We're proud that the full pipeline — from raw patient files to a completed, structured PA form — works end-to-end in under two minutes. The medical scribe integration feels genuinely useful: a physician can have a natural conversation with a patient, stop recording, and have the transcript automatically enrich the AI's context without polluting their own written request. The streaming UI also makes the agent reasoning transparent and trustworthy rather than a black box.

What we learned

Prompt engineering for structured JSON output is surprisingly hard at scale — small ambiguities in the schema description cause the model to hallucinate fields or nest incorrectly. We also learned that separating concerns between agents (each owning one domain) produces dramatically better outputs than a single monolithic prompt. And real-time audio in the browser is far more fragile than the Web APIs make it look.

What's next for AI prior authorization agent

Direct EHR integration via FHIR APIs so patient records are pulled automatically. Payer-specific form templates, since every insurance company has a different format. A feedback loop where denial reasons are fed back to the agents to strengthen future submissions. And a physician review + e-signature step before submission, so the human stays in the loop for final sign-off.

How we used our sponsors

To make this system production-ready, scalable, and secure, we integrated several sponsor tools directly into our architecture:

AWS We deployed our full-stack app on AWS, using its cloud infrastructure to handle real-time streaming, agent orchestration, and file storage for patient records and generated PDFs. AWS ensures the system can scale reliably across clinics and large healthcare networks.

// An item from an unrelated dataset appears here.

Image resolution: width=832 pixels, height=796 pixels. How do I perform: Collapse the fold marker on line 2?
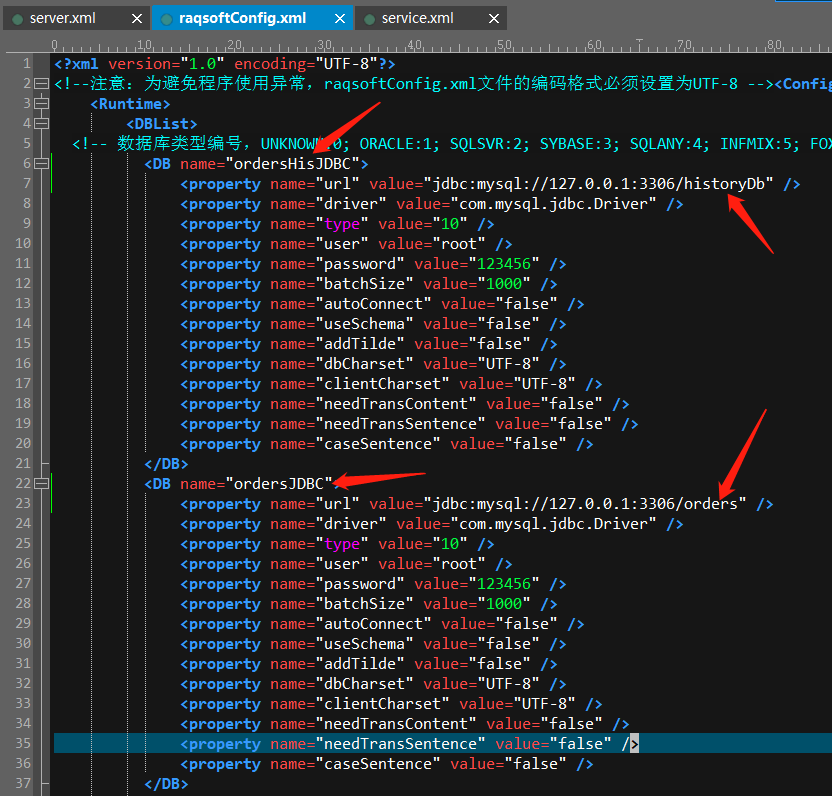click(x=41, y=84)
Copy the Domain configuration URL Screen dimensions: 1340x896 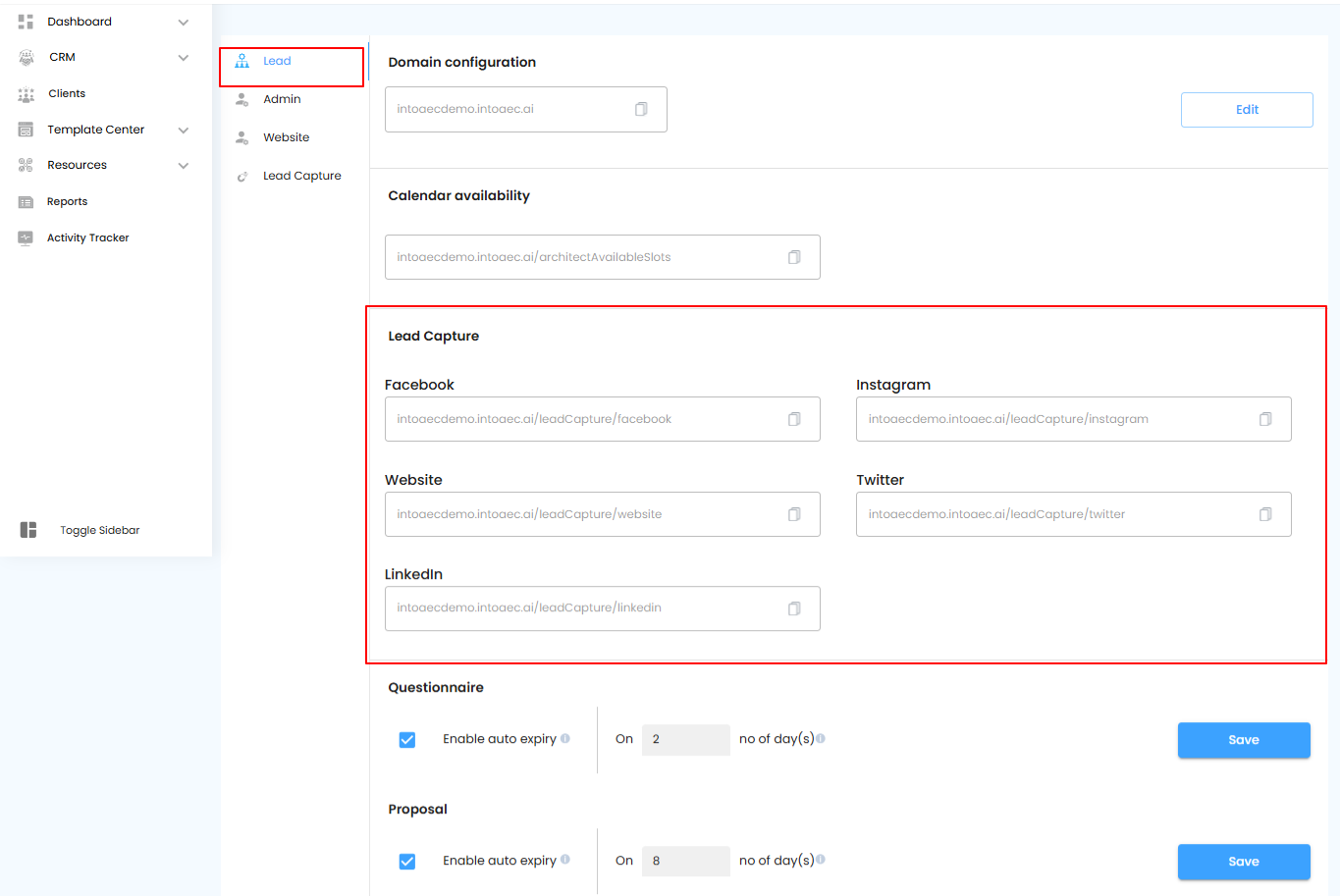tap(641, 109)
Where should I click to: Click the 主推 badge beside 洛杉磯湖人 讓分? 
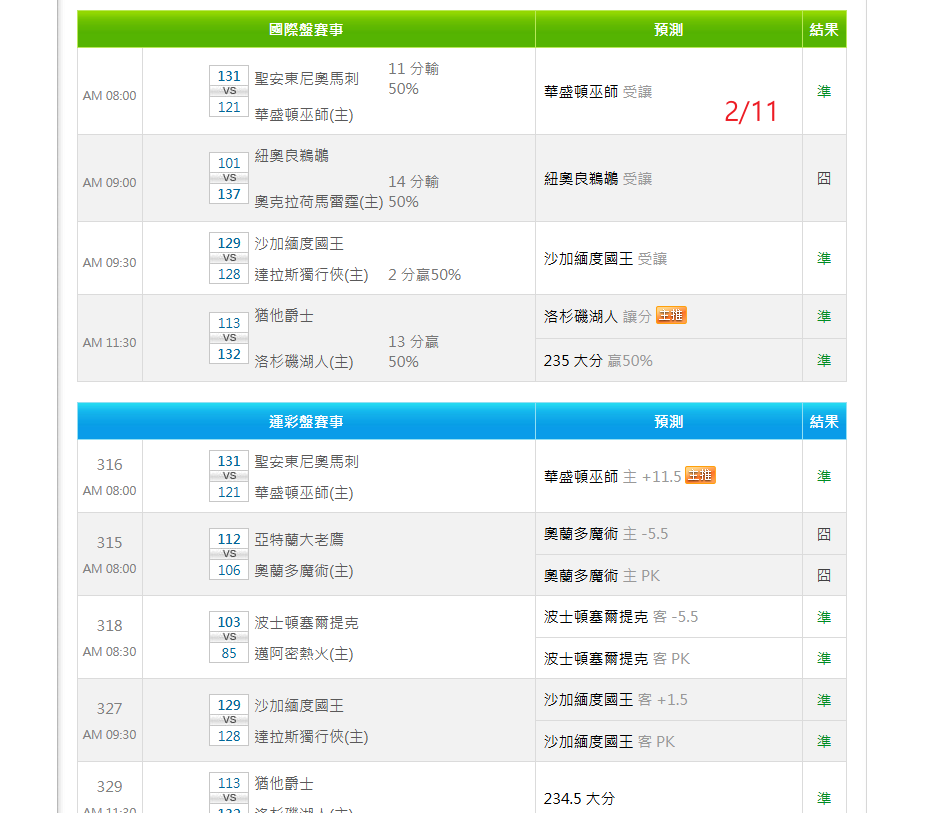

Kiro (AWS agentic IDE) We used Kiro to plan and structure our multi-agent architecture before implementation. It helped us reason through concurrency challenges—like coordinating four streaming agents—before writing production code, saving significant debugging time.

Auth0 Healthcare data demands strict security. Auth0 powers authentication and role-based access control, ensuring only authorized physicians can access patient records and generate prior authorizations. Bland AI While we used Deepgram for transcription, Bland AI enables future expansion into fully self-hosted voice agents—allowing clinics to run HIPAA-compliant voice pipelines without relying on external APIs.

Airbyte Airbyte powers our data ingestion pipelines, syncing structured patient data from EHR systems into our internal format. This will be especially critical as we expand to real-time FHIR integrations. Aerospike We use Aerospike as a low-latency database to cache intermediate agent outputs and patient data, enabling sub-90-second generation times and preventing redundant computation across agent runs.

TrueFoundry TrueFoundry helps us deploy, monitor, and scale our AI agents in production. It provides observability into each agent’s performance, latency, and failure modes—critical for a healthcare-facing system.

Overmind Overmind allows us to continuously optimize agent behavior by analyzing outputs and iterating on prompts. This is especially valuable for improving structured JSON reliability and reducing hallucinations in clinical documentation.

Macroscope Macroscope helps us understand and navigate our growing codebase, especially as we scale the multi-agent architecture. It’s been useful for debugging complex interactions between streaming, caching, and API routing.